# Work required
A faithful copy is needed of the lines below from the one with "Viewport: 739px width, 482px" up to and including the one with "Screen dimensions: 1158x808"; set it down with no pictures and no other lines.

Dataset records
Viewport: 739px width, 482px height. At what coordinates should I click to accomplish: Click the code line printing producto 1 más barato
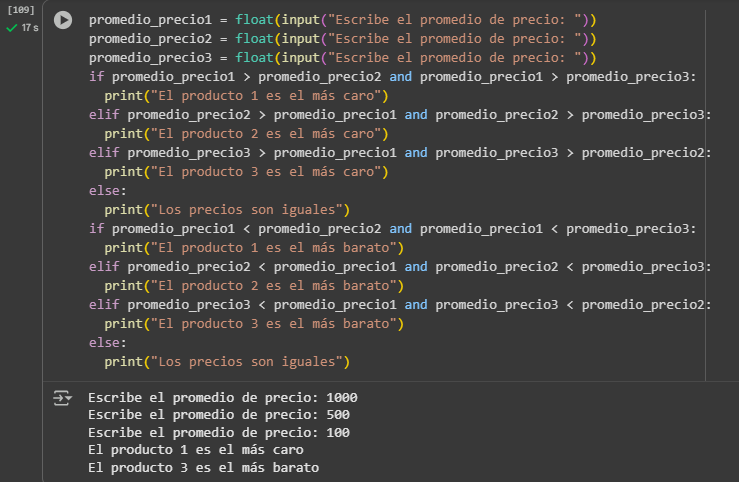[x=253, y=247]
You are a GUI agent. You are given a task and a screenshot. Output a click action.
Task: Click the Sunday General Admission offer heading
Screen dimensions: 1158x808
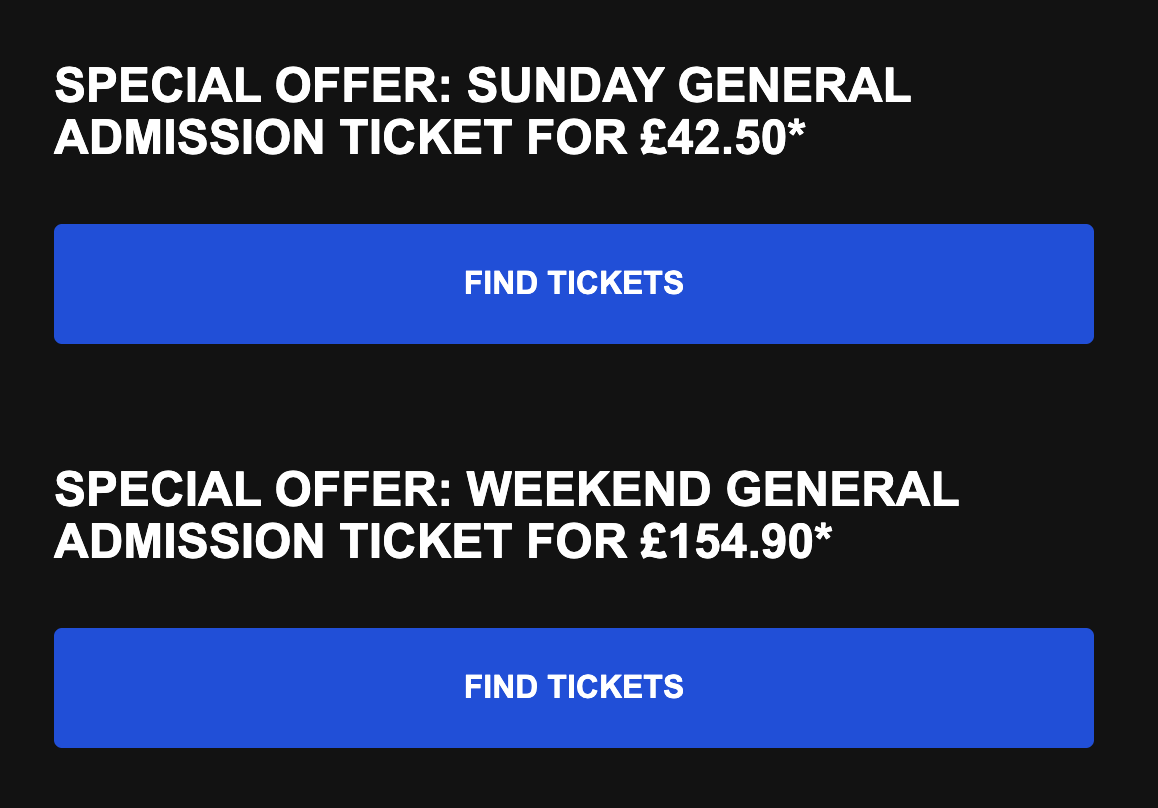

---

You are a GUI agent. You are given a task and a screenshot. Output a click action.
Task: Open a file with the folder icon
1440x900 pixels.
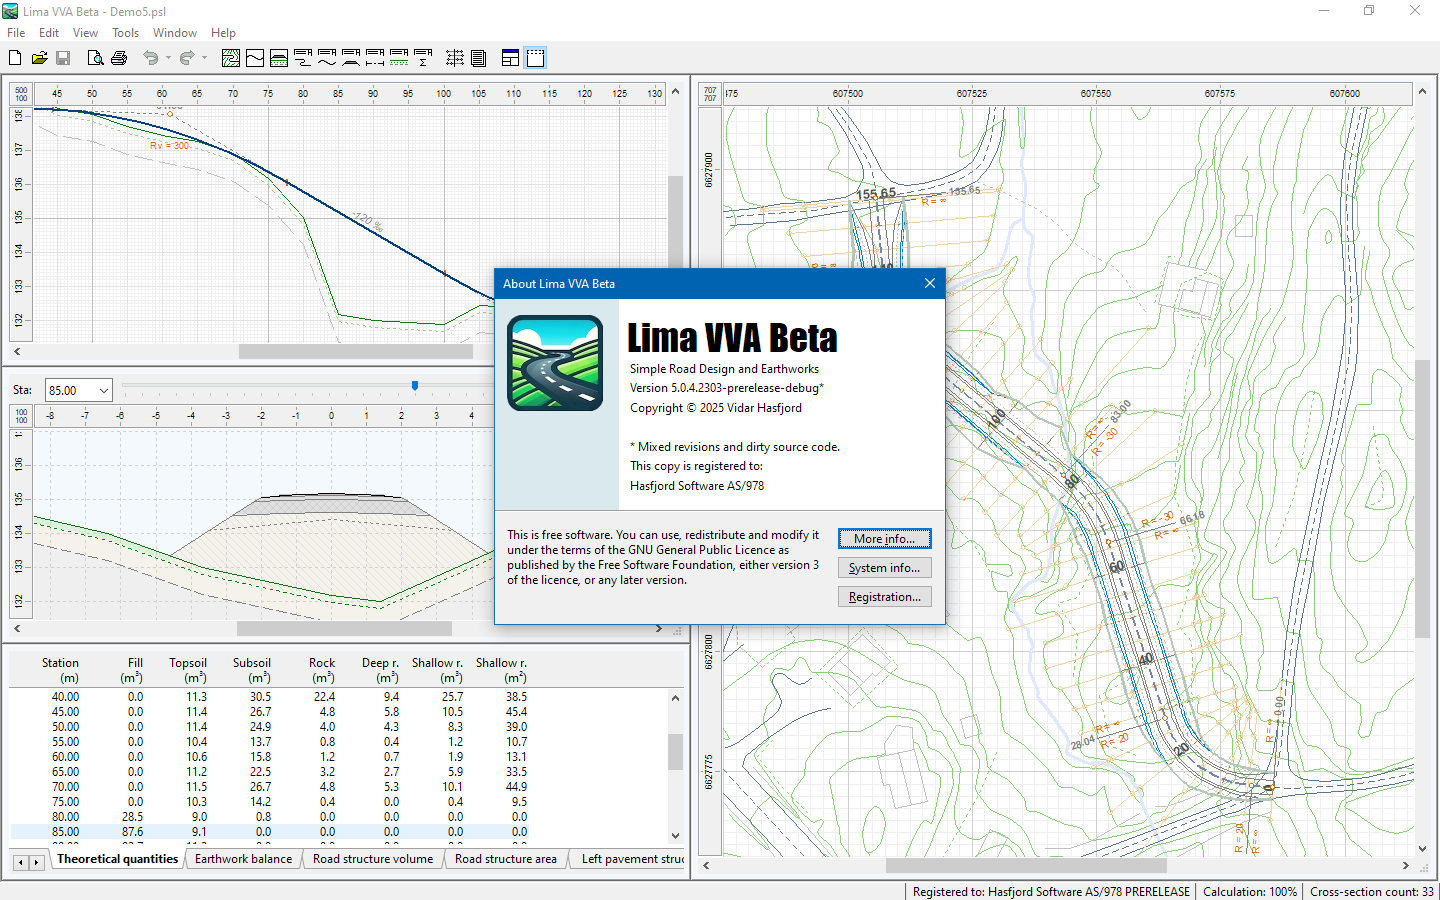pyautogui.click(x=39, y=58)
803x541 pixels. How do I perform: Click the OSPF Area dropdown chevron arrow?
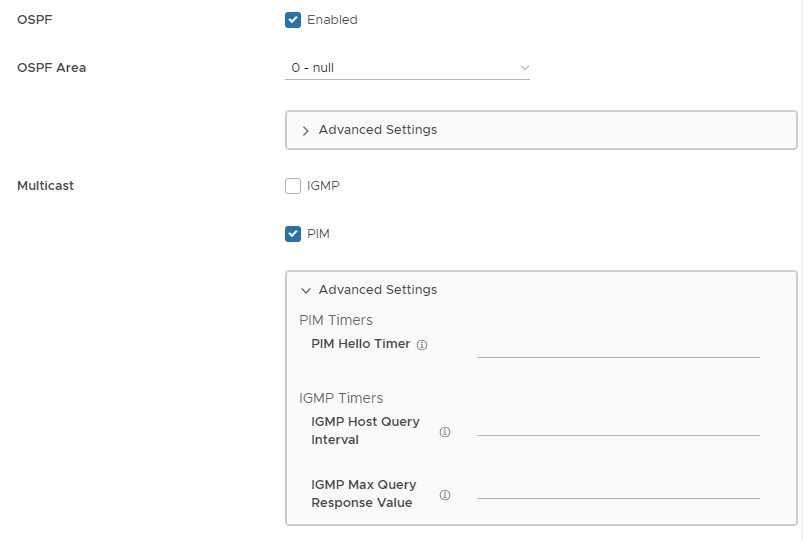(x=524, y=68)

# Task solution
Viewport: 739px width, 482px height. At what coordinates should I click to accomplish: Click the code line printing producto 1 más barato
[x=253, y=247]
You are a GUI agent. You are given a task and a screenshot. Output a click action.
Task: Click the Sunday General Admission offer heading
Screen dimensions: 1158x808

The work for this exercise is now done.